By 1965 the Serpentarium housed more than 500 snakes in 400 cages and three pits in the courtyard. Haast extracted venom 70 to 100 times a day from some 60 species of venomous snakes, usually in front of an audience of paying customers. He would free the snakes on a table in front of him, then catch the snakes bare-handed, and force them to eject their venom into glass vials with a rubber membrane stretched across the top.

Soon after opening the Serpentarium, Haast began experimenting with building up an acquired immunity to the venom of King, Indian and Cape cobras by injecting himself with gradually increasing quantities of venom he had extracted from his snakes, a practice called mithridatism. In 1954 Haast was bitten by a common, or blue, krait. At first he believed his immunization to cobra venom would protect him from the krait venom, and continued with his regular activities for several hours. However, the venom eventually did affect him, and he was taken to a hospital where it took him several days to recover. A krait anti-venom was shipped from India, but when it arrived after a 48-hour flight, he refused to accept it. He received his first cobra bite less than a year after he started his immunization program. During the 1950s, he was bitten by cobras about twenty times. His first king cobra bite was in 1962. Haast was also bitten by a green mamba. Many times Haast donated his blood to be used in treating snake-bite victims when a suitable anti-venom was not available. More than twenty of those individuals recovered.

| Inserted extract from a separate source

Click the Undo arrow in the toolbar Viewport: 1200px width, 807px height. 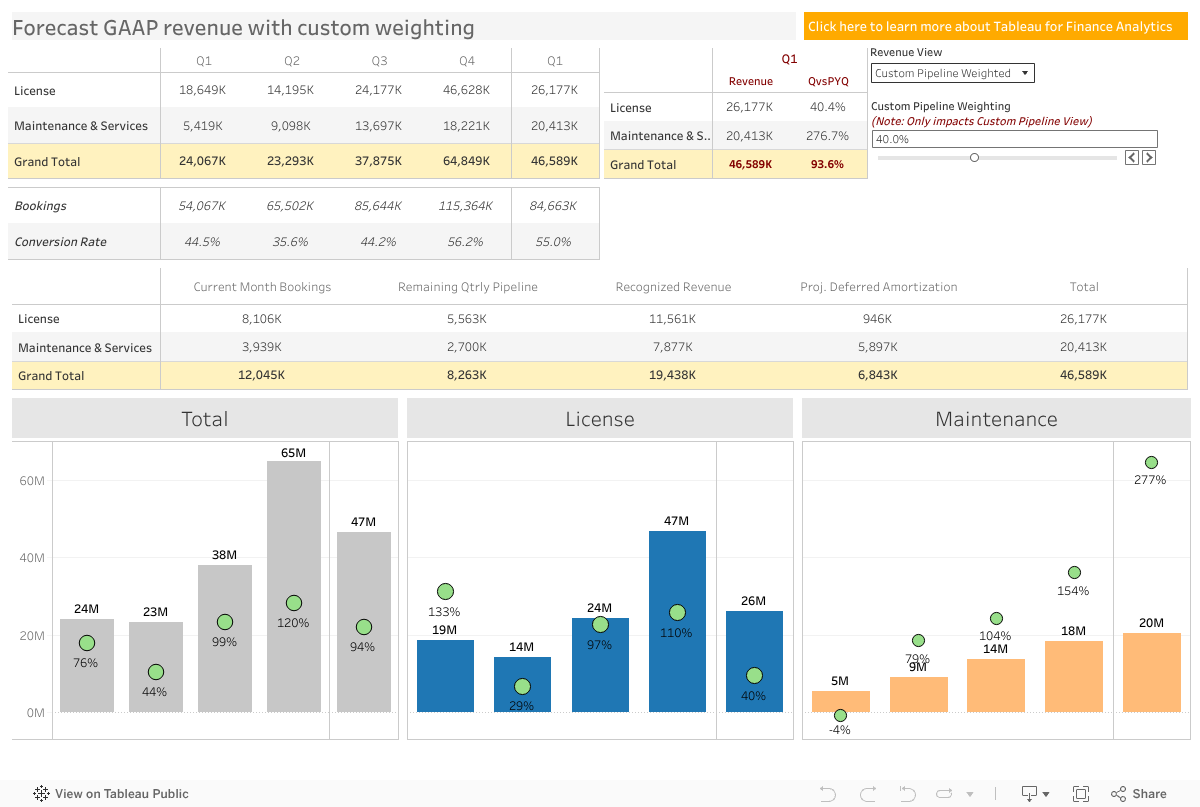(x=828, y=793)
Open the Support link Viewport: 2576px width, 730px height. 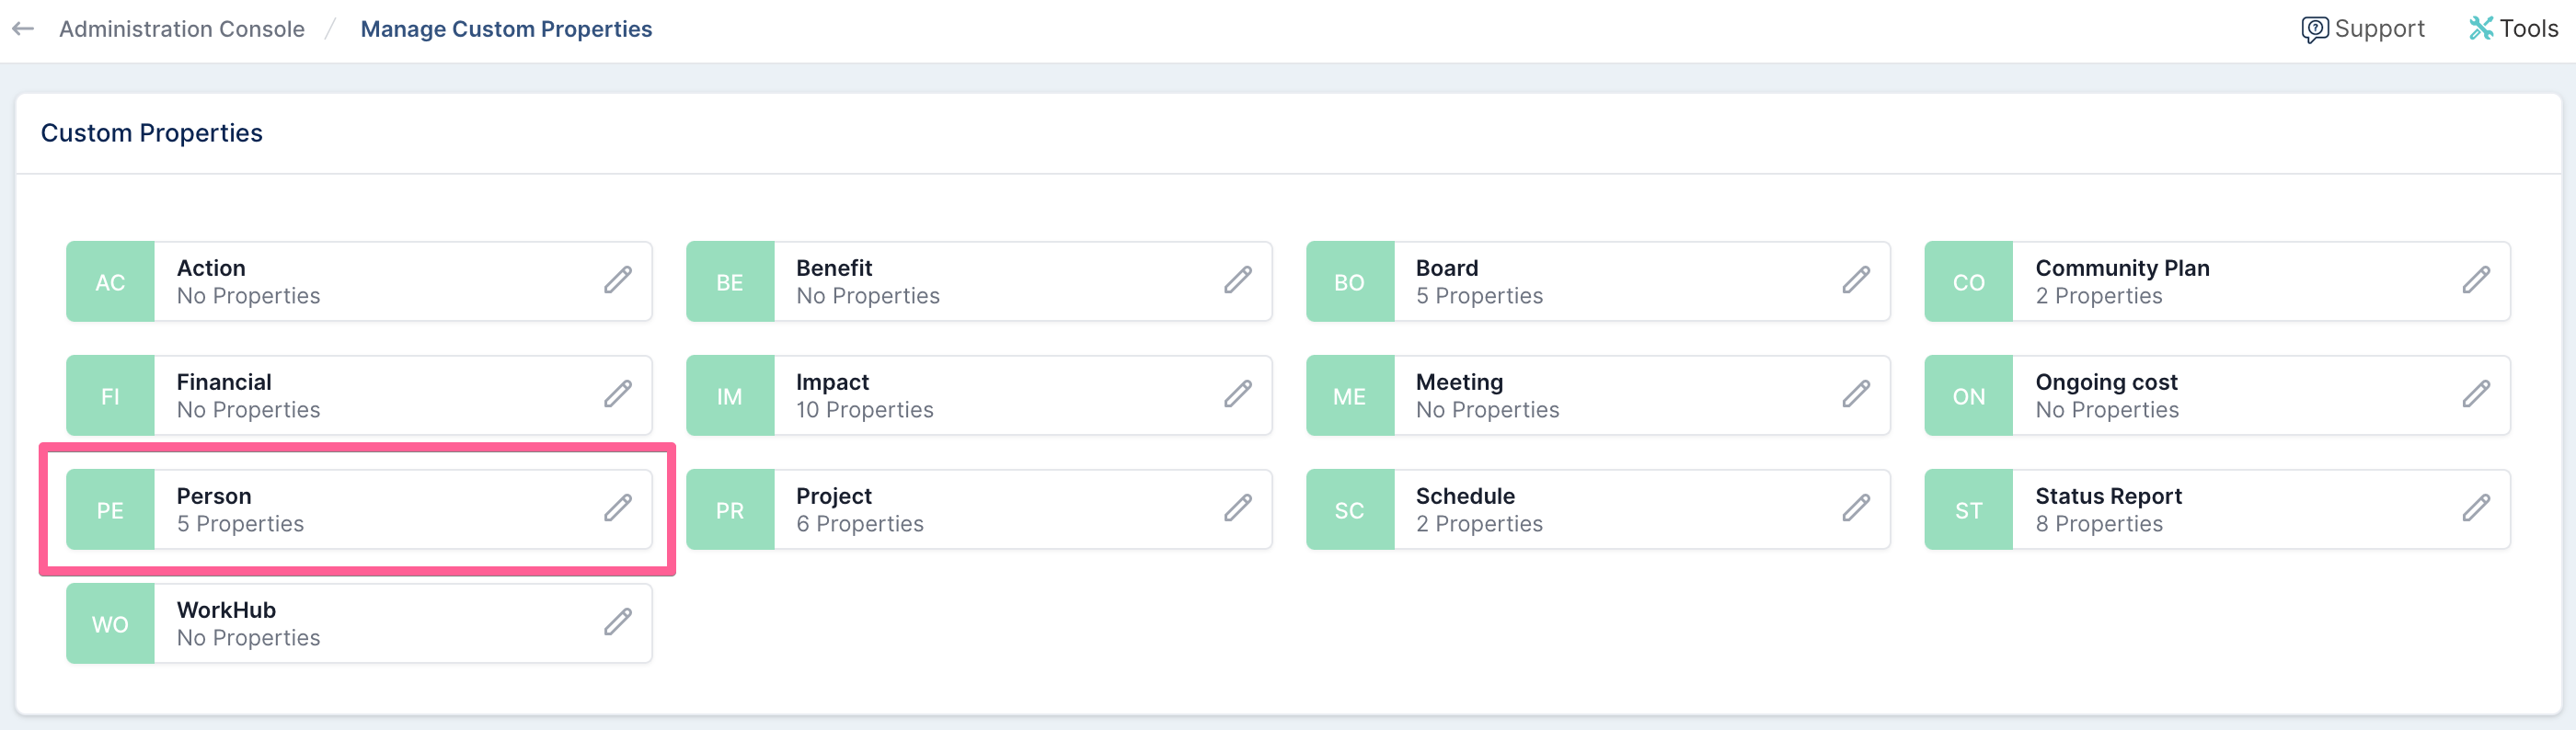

In 1949, he began supplying venom to a medical researcher at the University of Miami for experiments in the treatment of polio. The experiments gave encouraging results, but were still in preliminary clinical trials when the Salk polio vaccine was released in 1955.

On September 3, 1977, a 6-year-old boy sitting atop the wall surrounding the Serpentarium's alligator and crocodile pit fell into the pit, and a 12-foot crocodile lunged ten feet and grabbed the boy. The boy's father and another man, Nicolas Caulineau, jumped into the pit and straddled the crocodile. Nonetheless, the boy, who was battered and submerged, was killed. The incident left Bill Haast badly shaken. Haast shot the crocodile, which weighed 1,800 lb, nine times with a Luger pistol, yet it was still an hour before it died. Before this, the crocodile had lived for 20 years in the pit without incident. Haast's mental trauma over the boy's death eventually led to the closure of the Serpentarium on South Dixie Highway. Although the boy's father did not blame Haast for his son's death, Haast told reporters he wanted nothing else to do with the Serpentarium and, in any event, would never again house crocodiles there. The incident did not end Haast's interest in venom research.

==Later life==
Haast closed the Serpentarium in 1984, and moved to Utah for a few years. In 1990 he moved to Punta Gorda, Florida, with his snakes, where he established the Miami Serpentarium Laboratories. Haast's hands suffered venom-caused tissue damage, culminating in the loss of a finger following a bite from a Malayan pit viper in 2003. As a result of the damage, Haast gave up handling venomous snakes, and no longer kept any at his facility. As of 2008 he continued to have his wife inject him with small amounts of snake venom. In an August 2008 Florida Trend interview, he stated, "Aging is hard. Sometimes, you feel useless. But I always felt I would live this long. It was intuitive. I always told people I'd live past 100, and I still feel I will. Is it the venom? I don't know."

Haast turned 100 in December 2010 and died on June 15, 2011.